Parsing markdown to get Table of Content

A Table of Content (TOC) is basically a list of the headings and subheadings in the content. It acts like a preview or outline so readers can quickly scan the topics covered and go directly to the parts they want to read.

Instead of manually copying and pasting all the headings to make a TOC, you can automatically generate it using some code.

utils.js
const getTableOfConent = (contentString: string) => {
  const headingRegex = /(#{1,6})\s+(.*)/gm;
  const headings = [];
  let match;
  // loop through the content string and extract headings using the regex
  while ((match = headingRegex.exec(contentString)) !== null) {
    const level = match[1].length; // Number of '#' symbols
    const text = match[2].trim(); // Heading text
    headings.push({ level, text });
  }
  return headings;
}

Here's how it works

  • contentString: is markdown string which we pass to the function.
  • Heading regex pattern /(#{1,6})\s+(.*)/gm, match with # symbols, followed by a space and then any text
  • Inside loop:
    • The match variable is updated with the next match found by the regular expression.
    • The level heading is determined by length of # symbols.
    • The text of heading is extracted by trimming text after # symbols.
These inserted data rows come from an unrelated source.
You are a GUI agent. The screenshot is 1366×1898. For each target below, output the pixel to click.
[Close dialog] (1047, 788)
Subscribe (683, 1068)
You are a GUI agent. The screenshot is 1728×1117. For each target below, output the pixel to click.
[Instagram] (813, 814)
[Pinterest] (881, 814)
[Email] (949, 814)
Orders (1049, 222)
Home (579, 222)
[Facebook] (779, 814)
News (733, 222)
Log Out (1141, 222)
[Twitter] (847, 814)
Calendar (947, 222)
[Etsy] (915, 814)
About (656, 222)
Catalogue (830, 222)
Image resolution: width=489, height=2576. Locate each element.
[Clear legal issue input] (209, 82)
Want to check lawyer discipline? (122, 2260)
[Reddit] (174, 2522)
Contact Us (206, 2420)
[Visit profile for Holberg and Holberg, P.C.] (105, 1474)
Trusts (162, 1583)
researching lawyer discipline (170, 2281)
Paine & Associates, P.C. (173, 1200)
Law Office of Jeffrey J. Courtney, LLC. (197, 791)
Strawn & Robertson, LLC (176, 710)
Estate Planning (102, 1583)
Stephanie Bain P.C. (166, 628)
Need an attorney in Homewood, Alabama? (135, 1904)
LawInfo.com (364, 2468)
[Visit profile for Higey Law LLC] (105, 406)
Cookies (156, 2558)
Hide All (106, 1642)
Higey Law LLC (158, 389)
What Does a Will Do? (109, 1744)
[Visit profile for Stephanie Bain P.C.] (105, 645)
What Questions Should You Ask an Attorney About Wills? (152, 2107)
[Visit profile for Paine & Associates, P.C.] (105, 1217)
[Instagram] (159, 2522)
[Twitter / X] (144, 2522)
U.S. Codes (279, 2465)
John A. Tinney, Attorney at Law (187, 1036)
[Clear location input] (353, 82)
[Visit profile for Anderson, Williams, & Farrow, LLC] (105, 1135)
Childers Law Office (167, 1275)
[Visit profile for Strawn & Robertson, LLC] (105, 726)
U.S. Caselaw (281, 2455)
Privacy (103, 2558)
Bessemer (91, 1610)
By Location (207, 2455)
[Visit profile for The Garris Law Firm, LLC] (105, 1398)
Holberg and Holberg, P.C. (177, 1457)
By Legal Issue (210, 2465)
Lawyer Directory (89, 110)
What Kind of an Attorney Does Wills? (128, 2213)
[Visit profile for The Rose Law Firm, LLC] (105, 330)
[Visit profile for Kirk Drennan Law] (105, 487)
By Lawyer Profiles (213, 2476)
The final result is pushed as array of object to headings array.

Output

Let’s see output for blog post How I'm Writing CSS in 2024 by leerob.

toc.json
[
  {
    "level": 2,
    "text": "Design Constraints"
  },
  {
    "level": 3,
    "text": "User Experience"
  },
  {
    "level": 3,
    "text": "Developer Experience"
  },
  {
    "level": 2,
    "text": "CSS in 2024"
  },
  {
    "level": 3,
    "text": "Build Steps"
  },
  {
    "level": 3,
    "text": "Compilation"
  },
  {
    "level": 3,
    "text": "Streaming CSS"
  },
  {
    "level": 2,
    "text": "My Recommendations"
  },
  {
    "level": 3,
    "text": "CSS Modules"
  },
  {
    "level": 3,
    "text": "Tailwind CSS"
  },
  {
    "level": 3,
    "text": "StyleX"
  },
  {
    "level": 2,
    "text": "Conclusion"
  }
]

Each entry in the TOC corresponds to the respective heading in the blog post, and the links are anchored to those headings in the post. In Next.js, you might integrate this function within a script that processes your markdown files before generating the static HTML. For other frameworks, you can similarly integrate this function within your build process or build script.